Text block start
Application Layer: Media Sources MMF does not restrict the type of application-layer media sources. Two typical media source types are:

Media Source Type	Characteristics	MMF-Driven Adjustments
Traditional Media (encoder/camera/live streaming)	Unidirectional output, controllable frame rate/bitrate	Unidirectional adjustment: encoding bitrate, frame rate, resolution, ABR Track switching
AI Inference Pipeline (multimodal inference engine)	Bidirectional interaction, tunable generation parameters	Bidirectional adjustment: above general adjustments + inference parameters (chunk_size, flush strategy)

Both media source types share the same MMF format; the difference lies only in the adjustable actions that can be taken after consuming MMF.

MoQ Layer: Semantic Hub The MoQ layer assumes two responsibilities in the three-layer architecture:

Semantic Translation: The MoQ Track/Object/Group model provides feedback with frame-level semantics. MMF reports Object delivery status (complete, expired, lost) rather than packet-level status.
Control Hub: The MoQ layer synthesizes MMF feedback and local transport state, driving application-layer adjustments upward via callbacks (encoding bitrate, frame rate) and instructing CC to adjust sending rate downward via the cross-layer control interface (pacing_rate, pacing_gain). The MoQ layer can also directly execute certain adjustments (ABR Track switching, Object transmission frequency control) without requiring application-layer media source cooperation.

The Feedback Track is a normal MoQ Track, at the same level as audio/video/text Tracks. This mechanism introduces no new QUIC frames or MOQT control messages.
Text block end
__Set of tasks__:
1. In the MoQ architecture text, change "Semantic Hub" to "Semantic Center" and write out the passage from "Both media source" up to and including "than packet-level status.".
2. Reproduce every line of the listing that follows the MoQ architecture text exactly, omitting the picture references.
The listing has no connection to the MoQ architecture text.
Records for this task start
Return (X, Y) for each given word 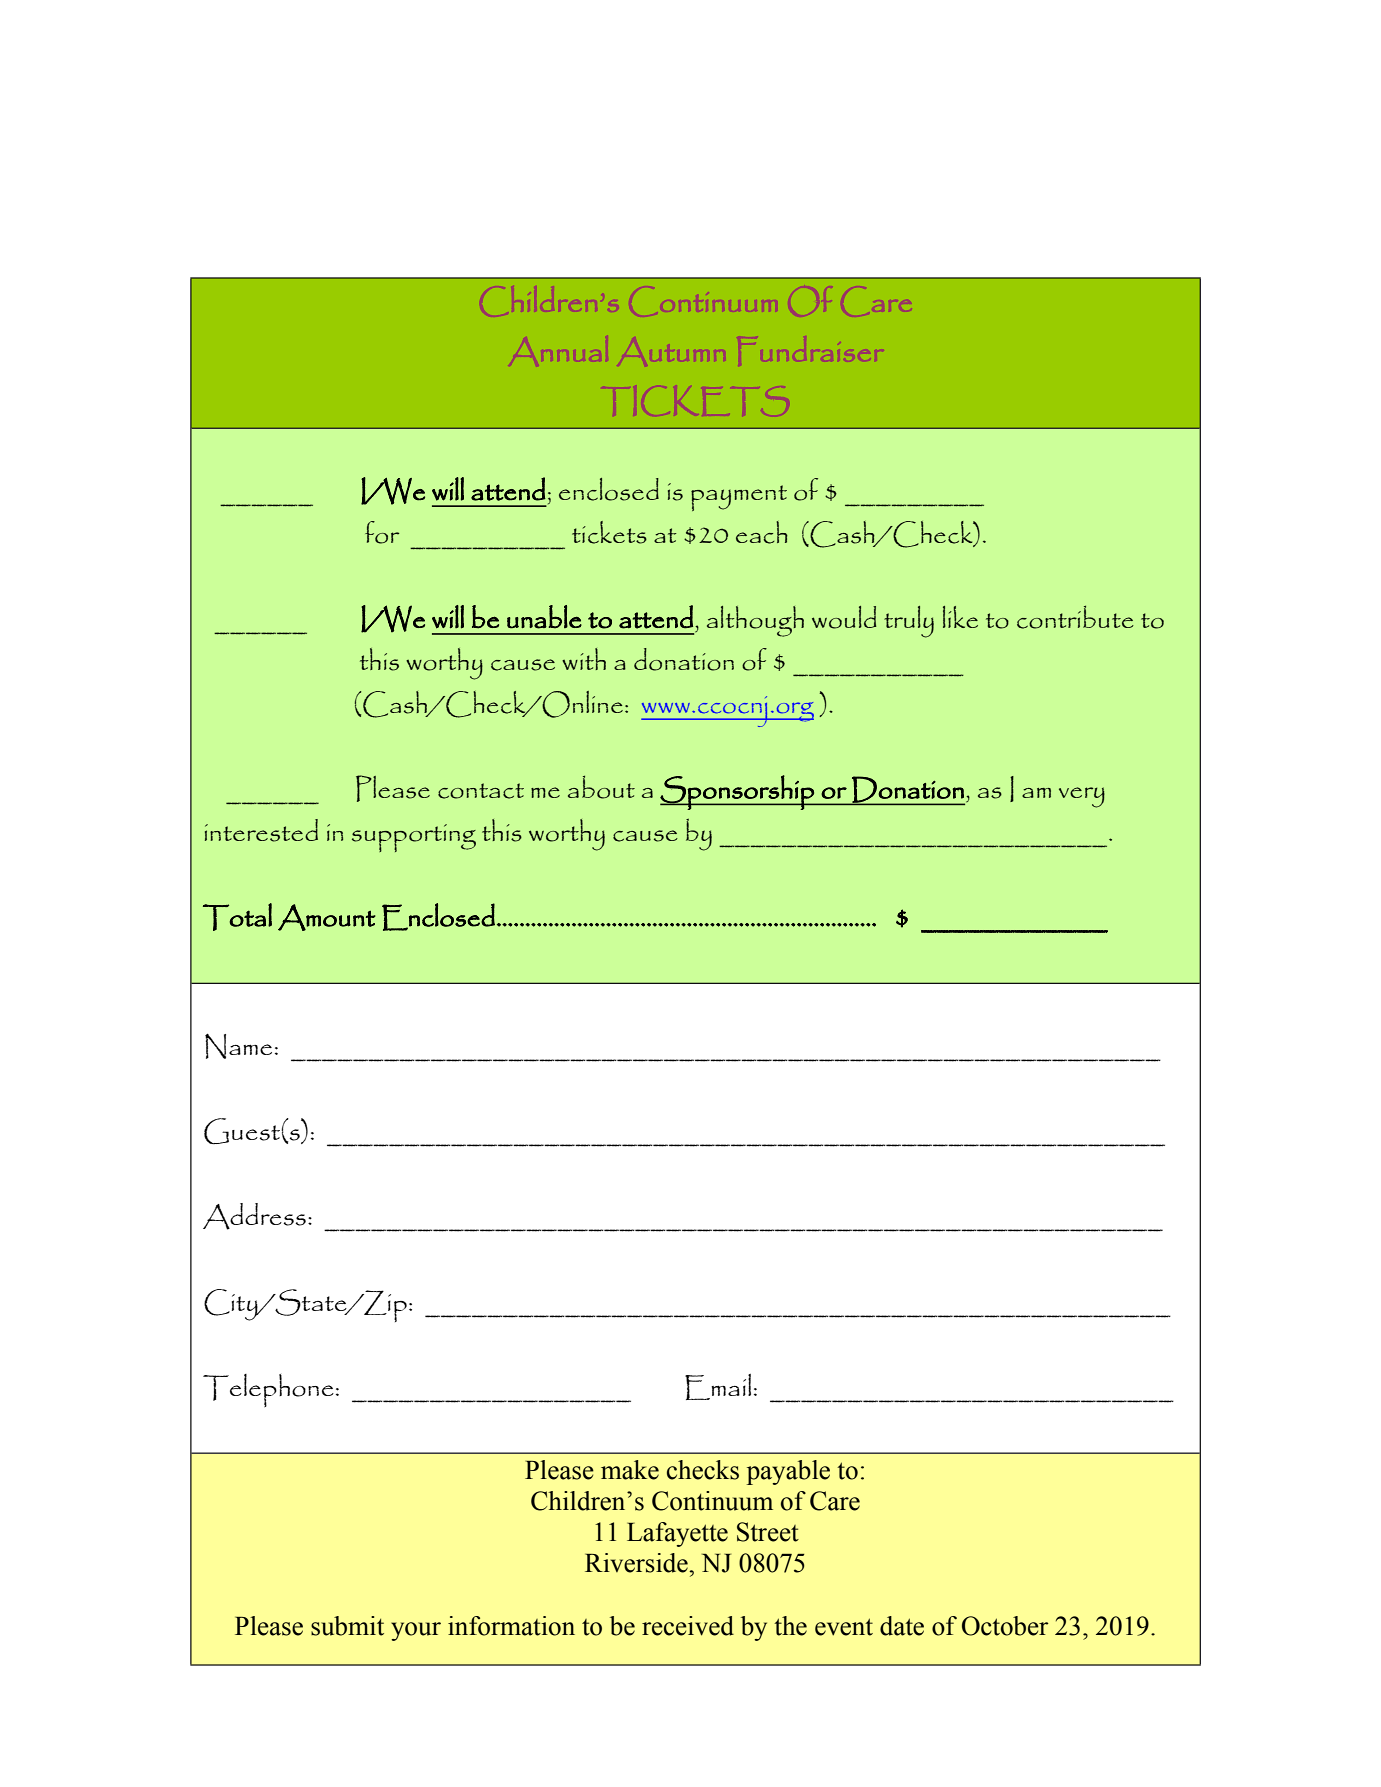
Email (718, 1387)
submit (347, 1626)
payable (788, 1472)
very (1082, 797)
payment (739, 498)
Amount (327, 917)
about (601, 787)
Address (254, 1216)
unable (544, 617)
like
Records for this task end
__Task-by-task solutions__:
1.
Both media source types share the same MMF format; the difference lies only in the adjustable actions that can be taken after consuming MMF.

MoQ Layer: Semantic Center The MoQ layer assumes two responsibilities in the three-layer architecture:

Semantic Translation: The MoQ Track/Object/Group model provides feedback with frame-level semantics. MMF reports Object delivery status (complete, expired, lost) rather than packet-level status.

2.
Return (X, Y) for each given word 
Email (718, 1387)
submit (347, 1626)
payable (788, 1472)
very (1082, 797)
payment (739, 498)
Amount (327, 917)
about (601, 787)
Address (254, 1216)
unable (544, 617)
like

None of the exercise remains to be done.